## Try it
Write down exactly the lines of the records below, beginning with the first and ending with the line that includes "has width=1139, height=436.".

=== Given data ===

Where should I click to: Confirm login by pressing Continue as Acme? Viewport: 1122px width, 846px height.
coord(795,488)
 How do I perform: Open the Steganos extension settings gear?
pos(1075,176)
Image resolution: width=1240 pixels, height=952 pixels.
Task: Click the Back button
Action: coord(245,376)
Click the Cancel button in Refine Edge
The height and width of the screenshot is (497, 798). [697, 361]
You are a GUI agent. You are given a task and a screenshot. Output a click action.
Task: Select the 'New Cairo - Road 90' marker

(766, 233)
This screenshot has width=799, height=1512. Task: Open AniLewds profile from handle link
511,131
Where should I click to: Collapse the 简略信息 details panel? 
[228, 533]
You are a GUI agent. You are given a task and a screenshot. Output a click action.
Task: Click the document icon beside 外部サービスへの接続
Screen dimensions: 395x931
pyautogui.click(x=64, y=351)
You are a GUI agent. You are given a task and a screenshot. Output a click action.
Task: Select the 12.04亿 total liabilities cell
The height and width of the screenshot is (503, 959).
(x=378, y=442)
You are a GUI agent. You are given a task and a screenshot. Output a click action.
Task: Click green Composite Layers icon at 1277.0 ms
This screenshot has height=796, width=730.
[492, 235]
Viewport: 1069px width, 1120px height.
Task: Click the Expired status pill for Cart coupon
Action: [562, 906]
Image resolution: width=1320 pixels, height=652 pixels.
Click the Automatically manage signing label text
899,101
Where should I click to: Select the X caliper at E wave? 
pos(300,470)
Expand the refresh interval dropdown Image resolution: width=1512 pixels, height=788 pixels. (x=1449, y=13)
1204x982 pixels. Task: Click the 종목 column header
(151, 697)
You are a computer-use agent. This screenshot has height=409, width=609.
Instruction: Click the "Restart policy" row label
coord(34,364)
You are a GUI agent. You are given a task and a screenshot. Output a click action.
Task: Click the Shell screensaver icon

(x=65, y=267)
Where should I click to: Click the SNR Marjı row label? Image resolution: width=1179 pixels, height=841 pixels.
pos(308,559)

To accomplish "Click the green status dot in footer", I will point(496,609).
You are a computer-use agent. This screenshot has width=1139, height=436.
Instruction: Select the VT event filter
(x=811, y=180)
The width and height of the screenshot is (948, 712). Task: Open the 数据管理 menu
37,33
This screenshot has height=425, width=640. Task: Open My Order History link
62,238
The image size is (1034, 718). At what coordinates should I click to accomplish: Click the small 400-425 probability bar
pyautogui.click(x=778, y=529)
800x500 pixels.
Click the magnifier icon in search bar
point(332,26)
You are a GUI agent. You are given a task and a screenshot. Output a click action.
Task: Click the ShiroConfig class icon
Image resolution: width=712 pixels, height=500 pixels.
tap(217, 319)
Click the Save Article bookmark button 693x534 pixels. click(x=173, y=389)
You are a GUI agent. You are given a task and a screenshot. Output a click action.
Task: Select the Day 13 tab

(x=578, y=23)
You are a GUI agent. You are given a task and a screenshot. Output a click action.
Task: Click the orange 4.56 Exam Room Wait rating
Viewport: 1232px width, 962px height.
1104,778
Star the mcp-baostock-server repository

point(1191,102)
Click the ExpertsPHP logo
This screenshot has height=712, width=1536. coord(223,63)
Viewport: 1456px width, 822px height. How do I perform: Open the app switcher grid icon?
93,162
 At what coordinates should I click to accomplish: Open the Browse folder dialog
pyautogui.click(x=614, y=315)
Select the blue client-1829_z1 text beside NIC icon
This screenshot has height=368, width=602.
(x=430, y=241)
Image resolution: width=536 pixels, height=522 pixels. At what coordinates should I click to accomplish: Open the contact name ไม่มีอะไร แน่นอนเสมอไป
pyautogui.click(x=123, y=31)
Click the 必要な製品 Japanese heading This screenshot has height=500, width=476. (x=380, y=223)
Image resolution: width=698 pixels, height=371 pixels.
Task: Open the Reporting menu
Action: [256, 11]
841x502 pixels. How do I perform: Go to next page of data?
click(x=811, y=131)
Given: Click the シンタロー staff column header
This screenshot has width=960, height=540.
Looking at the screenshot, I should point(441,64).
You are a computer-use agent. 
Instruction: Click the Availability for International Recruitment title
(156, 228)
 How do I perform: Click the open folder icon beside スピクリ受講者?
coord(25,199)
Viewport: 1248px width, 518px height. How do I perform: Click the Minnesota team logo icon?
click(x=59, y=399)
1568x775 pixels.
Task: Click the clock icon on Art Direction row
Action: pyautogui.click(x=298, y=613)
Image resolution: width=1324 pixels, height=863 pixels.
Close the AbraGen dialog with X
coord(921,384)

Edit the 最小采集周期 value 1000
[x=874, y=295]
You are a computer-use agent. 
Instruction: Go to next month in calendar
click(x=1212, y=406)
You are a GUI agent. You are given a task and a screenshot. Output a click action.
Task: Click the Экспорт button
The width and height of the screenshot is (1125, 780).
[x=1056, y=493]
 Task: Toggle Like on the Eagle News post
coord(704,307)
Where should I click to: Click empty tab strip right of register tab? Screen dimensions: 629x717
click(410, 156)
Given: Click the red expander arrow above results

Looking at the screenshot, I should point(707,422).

===

## Answer box
Where should I click to: Confirm login by pressing Continue as Acme? Viewport: 1122px width, 846px height.
coord(795,488)
 How do I perform: Open the Steganos extension settings gear?
pos(1075,176)
Image resolution: width=1240 pixels, height=952 pixels.
Task: Click the Back button
Action: coord(245,376)
Click the Cancel button in Refine Edge
The height and width of the screenshot is (497, 798). [697, 361]
You are a GUI agent. You are given a task and a screenshot. Output a click action.
Task: Select the 'New Cairo - Road 90' marker

(766, 233)
This screenshot has width=799, height=1512. Task: Open AniLewds profile from handle link
511,131
Where should I click to: Collapse the 简略信息 details panel? 
[228, 533]
You are a GUI agent. You are given a task and a screenshot. Output a click action.
Task: Click the document icon beside 外部サービスへの接続
Screen dimensions: 395x931
pyautogui.click(x=64, y=351)
You are a GUI agent. You are given a task and a screenshot. Output a click action.
Task: Select the 12.04亿 total liabilities cell
The height and width of the screenshot is (503, 959).
(x=378, y=442)
You are a GUI agent. You are given a task and a screenshot. Output a click action.
Task: Click green Composite Layers icon at 1277.0 ms
This screenshot has height=796, width=730.
[492, 235]
Viewport: 1069px width, 1120px height.
Task: Click the Expired status pill for Cart coupon
Action: [562, 906]
Image resolution: width=1320 pixels, height=652 pixels.
Click the Automatically manage signing label text
899,101
Where should I click to: Select the X caliper at E wave? 
pos(300,470)
Expand the refresh interval dropdown Image resolution: width=1512 pixels, height=788 pixels. (x=1449, y=13)
1204x982 pixels. Task: Click the 종목 column header
(151, 697)
You are a computer-use agent. This screenshot has height=409, width=609.
Instruction: Click the "Restart policy" row label
coord(34,364)
You are a GUI agent. You are given a task and a screenshot. Output a click action.
Task: Click the Shell screensaver icon

(x=65, y=267)
Where should I click to: Click the SNR Marjı row label? Image resolution: width=1179 pixels, height=841 pixels.
pos(308,559)

To accomplish "Click the green status dot in footer", I will point(496,609).
You are a computer-use agent. This screenshot has width=1139, height=436.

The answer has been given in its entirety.